Paul Coquet estime également que les pharmacies devront se remettre en question en termes d’accessibilité. « Pour que les patients accèdent plus facilement aux médicaments, certaines pratiques sont à revoir. Est-ce que le tarif appliqué aux heures de garde est encore légitime ? Est-ce normal que les pharmacies soient fermées le dimanche matin ? » Dans ce nouveau modèle qui se dessine, le pharmacien aura aussi des opportunités à saisir pour Carine Kessaci. « En investissant les champs de la prévention, de l’observance, du suivi des maladies chroniques, les pharmaciens proposeraient une offre de services à valeur ajoutée, qui sera plus difficilement ubérisable », relate-telle. Thierry Chapusot est aussi sur la même longueur d’ondes. « Si les pharmaciens parviennent à concilier la proximité et la technologie, qui leur permettra d’obtenir des contacts et des liens plus forts avec leurs patients, ils s’imposeront comme le premier relais de santé de proximité et Amazon ne pourra, alors, rien y faire », conclut-il.

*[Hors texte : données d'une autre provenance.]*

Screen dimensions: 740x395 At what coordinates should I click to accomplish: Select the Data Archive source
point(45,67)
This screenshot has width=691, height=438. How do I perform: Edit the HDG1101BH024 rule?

DiversificationExercer autrement !
Pour contrer l’ubérisation, les pharmaciens devront changer leur façon d’exercer. « Ils ne pourront plus attendre les patients derrière leur comptoir. Ils devront aller au domicile des patients polymédiqués, pour gérer leur pilulier, proposer des services de téléobservance, pratiquer la télémédecine pour les soins de premier recours… », estime Thierry Chapusot, le président de Welcoop. Si les officines y parviennent, c’est tout le système de santé qui deviendra plus efficient. « La non-observance des traitements coûte chaque année 9 milliards d’euros à la Sécurité sociale, la iatrogénie médicamenteuse 2 milliards d’euros. Et si les pharmaciens contribuent à faire reculer ces fléaux, ils feront émerger un nouveau modèle de rémunération, parce qu’ils contribueront à améliorer la prise en charge des patients et permettront au système de santé de réaliser des économies considérables », conclut Thierry Chapusot.
L’ESSENTIEL
→ Avec l’arrivée de nouveaux entrants, comme Amazon, qui disposent de services de livraison à domicile plus rapides et moins chers, la distribution des médicaments a toutes les chances d’être ubérisée.

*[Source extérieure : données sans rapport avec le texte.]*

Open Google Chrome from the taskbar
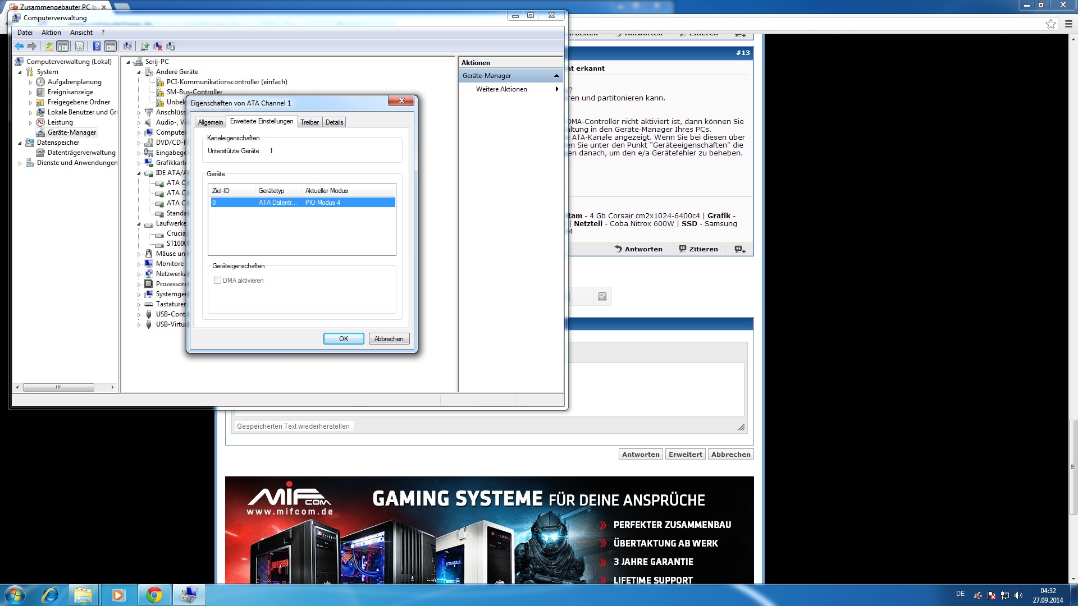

→ Pour rester compétitives et maintenir le maillage territorial, les pharmacies devront développer la livraison à domicile et améliorer l’accessibilité du médicament en amplifiant encore leurs horaires d’ouverture.
→ Les pharmacies devront faire évoluer leur façon d’exercer, en investissant des champs plus difficilement “ubérisables”, tels que la prévention, l’observance, le suivi des maladies chroniques, la télémédecine…
→ En conciliant proximité et technologie avec les patients, les pharmaciens auront toutes les cartes en main pour s’imposer comme le premier relais de santé de proximité.
L’IA CHANGE LA VIE !
La coopérative Welcoop est en train de travailler sur un projet d’intelligence artificielle qui vise à détecter le plus tôt possible le début de perte d’autonomie d’une personne âgée, pour la maintenir à son domicile le plus longtemps possible. « Dans ce projet, ce sont les pharmaciens qui jouent le rôle de référents auprès des patients, car ils sont les seuls à pouvoir le faire », assure Thierry Chapusot, le président de Welcoop.
24 MILLIONS
C’EST LE NOMBRE de visiteurs uniques mensuels enregistré par amazon, en france. Quotidiennement, le chiffre s’élève à 3,6 millions.
Source Médiamétrie
U.S.A
+ de 300 milliards de dollars, tel est le montant des dépenses des Américains liées aux médicaments sur ordonnance en 2015, en hausse de 9 % par rapport à l’année précédente.